Thus, we need to clear out our KTHREAD from there—but that poses a problem since we can’t destroy the KTHREAD before we call KeDelayExecutionThread. One option is to allocate some non-paged pool memory and copy our KTHREAD structure in there, then modify the KPRCB CurrentThread pointer yet again. But this means that we will be leaking a KTHREAD in memory forever. Can we do better?
Another possibility is to do the destruction of the KTHREAD after the KeDelayExecutionThread has executed. Nobody will ever need to look at, or touch the structure, since we know it will never wake up again. But how can we run after the endless delay? Clearly, we need another activation point—and Windows offers timer-based deferred procedure routines (DPCs) as a solution. By allocating a nonpaged pool buffer containing a KTIMER structure (initialized with KeInitializeTimer) and a KDPC structure (initialized with KeInitializeDpc), we can then use KeSetTimer to force the execution of the DPC to, say, five seconds later in time. This is easy to do.

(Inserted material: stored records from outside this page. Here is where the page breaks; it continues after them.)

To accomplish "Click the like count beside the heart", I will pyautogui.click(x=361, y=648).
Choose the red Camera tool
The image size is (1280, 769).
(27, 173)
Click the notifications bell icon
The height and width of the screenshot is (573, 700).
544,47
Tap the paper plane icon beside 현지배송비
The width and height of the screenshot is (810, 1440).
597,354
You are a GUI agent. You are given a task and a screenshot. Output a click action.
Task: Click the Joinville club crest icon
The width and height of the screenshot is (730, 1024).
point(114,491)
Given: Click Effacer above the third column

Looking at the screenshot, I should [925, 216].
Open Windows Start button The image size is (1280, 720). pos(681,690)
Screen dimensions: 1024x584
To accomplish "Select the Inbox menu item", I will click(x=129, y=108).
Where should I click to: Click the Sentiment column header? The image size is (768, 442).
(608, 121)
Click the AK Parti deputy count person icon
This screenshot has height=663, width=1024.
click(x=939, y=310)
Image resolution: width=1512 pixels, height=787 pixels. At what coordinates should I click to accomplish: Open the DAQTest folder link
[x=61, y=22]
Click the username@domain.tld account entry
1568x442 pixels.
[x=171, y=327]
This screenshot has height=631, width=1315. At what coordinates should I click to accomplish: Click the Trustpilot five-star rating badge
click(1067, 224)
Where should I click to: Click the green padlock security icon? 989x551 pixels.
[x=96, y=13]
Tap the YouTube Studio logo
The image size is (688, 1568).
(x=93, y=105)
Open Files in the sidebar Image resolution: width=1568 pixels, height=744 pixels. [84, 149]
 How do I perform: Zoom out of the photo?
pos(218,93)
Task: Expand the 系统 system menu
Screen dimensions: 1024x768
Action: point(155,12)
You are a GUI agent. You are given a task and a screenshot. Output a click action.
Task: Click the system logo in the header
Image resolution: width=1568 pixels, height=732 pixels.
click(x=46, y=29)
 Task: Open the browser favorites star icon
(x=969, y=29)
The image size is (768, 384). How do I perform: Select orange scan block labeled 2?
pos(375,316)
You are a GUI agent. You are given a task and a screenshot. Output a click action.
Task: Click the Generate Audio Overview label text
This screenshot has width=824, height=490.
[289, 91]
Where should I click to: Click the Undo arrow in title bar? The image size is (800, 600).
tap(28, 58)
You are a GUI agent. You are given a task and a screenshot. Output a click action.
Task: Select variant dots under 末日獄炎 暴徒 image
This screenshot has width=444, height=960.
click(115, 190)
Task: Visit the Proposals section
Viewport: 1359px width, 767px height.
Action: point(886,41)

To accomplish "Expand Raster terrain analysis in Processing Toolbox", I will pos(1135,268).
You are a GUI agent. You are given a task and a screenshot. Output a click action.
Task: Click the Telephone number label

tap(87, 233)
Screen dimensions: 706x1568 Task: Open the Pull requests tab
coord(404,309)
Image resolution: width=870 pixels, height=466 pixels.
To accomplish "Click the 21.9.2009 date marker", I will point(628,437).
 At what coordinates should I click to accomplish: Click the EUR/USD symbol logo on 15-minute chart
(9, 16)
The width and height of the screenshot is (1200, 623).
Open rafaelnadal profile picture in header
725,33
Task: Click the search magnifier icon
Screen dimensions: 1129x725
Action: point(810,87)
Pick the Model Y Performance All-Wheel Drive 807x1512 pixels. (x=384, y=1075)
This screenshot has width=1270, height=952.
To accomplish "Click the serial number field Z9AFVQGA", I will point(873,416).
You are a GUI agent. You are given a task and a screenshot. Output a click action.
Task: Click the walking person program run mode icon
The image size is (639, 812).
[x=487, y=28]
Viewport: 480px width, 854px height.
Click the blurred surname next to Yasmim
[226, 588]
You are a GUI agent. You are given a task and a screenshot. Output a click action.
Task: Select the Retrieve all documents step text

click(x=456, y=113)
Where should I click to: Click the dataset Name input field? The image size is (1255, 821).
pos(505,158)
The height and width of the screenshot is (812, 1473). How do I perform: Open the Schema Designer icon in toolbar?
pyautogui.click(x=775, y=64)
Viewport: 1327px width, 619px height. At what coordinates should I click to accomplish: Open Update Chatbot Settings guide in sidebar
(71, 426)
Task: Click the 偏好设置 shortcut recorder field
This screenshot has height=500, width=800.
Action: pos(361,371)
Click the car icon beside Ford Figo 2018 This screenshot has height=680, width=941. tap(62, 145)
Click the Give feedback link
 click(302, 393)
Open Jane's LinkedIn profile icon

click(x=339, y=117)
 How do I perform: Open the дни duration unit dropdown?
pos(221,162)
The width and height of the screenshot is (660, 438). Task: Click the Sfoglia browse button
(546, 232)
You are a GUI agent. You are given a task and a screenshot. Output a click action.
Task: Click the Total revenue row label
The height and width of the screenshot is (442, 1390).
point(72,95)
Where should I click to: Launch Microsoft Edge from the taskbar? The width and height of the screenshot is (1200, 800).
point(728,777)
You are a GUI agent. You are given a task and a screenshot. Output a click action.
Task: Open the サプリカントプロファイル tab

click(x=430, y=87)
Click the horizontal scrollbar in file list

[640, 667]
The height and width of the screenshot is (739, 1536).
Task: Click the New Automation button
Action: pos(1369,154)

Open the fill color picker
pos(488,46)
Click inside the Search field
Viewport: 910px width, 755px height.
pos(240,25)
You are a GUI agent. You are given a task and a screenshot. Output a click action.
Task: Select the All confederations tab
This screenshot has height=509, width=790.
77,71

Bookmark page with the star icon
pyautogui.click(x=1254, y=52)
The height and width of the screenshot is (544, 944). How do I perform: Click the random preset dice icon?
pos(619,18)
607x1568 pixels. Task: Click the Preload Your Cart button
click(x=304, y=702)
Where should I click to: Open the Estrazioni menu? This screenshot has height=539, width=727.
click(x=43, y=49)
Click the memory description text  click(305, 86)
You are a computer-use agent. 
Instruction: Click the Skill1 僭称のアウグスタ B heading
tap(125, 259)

Inside of the CleanDpc routine, we simply destroy the thread and free the data:
With the KUSER_SHARED_DATA structure cleaned up, we should never hear from PatchGuard again. And so, the system is now restored back to sanity—except for the case when a few seconds later, some thread, on some arbitrary processor, inserts a new timer in the tree of timers. The scheduler, after computing a 256-based hash bucket handle for the KTIMER entry, inserts it into the list of existing KTIMER structures that share the same hash—that, with a probability of 1/256, is the near-infinitely expiring timer that KeDelayExecutionThread is using. Why is this a problem, you ask?
Well, as it happens, the kernel doesn’t want to have to create a timer object whenever a wait is done that involves a timeout. And so, any time that a synchronization object is waited upon for a fixed period of time, or any time that a Sleep/KeDelayExecutionThread call is performed, an internal KTIMER structure that is preallocated in the KTHREAD structure is used, under the field name Timer. This also creates one of the NT kernel’s best-designed features: the ability to wait on objects without requiring a single memory allocation.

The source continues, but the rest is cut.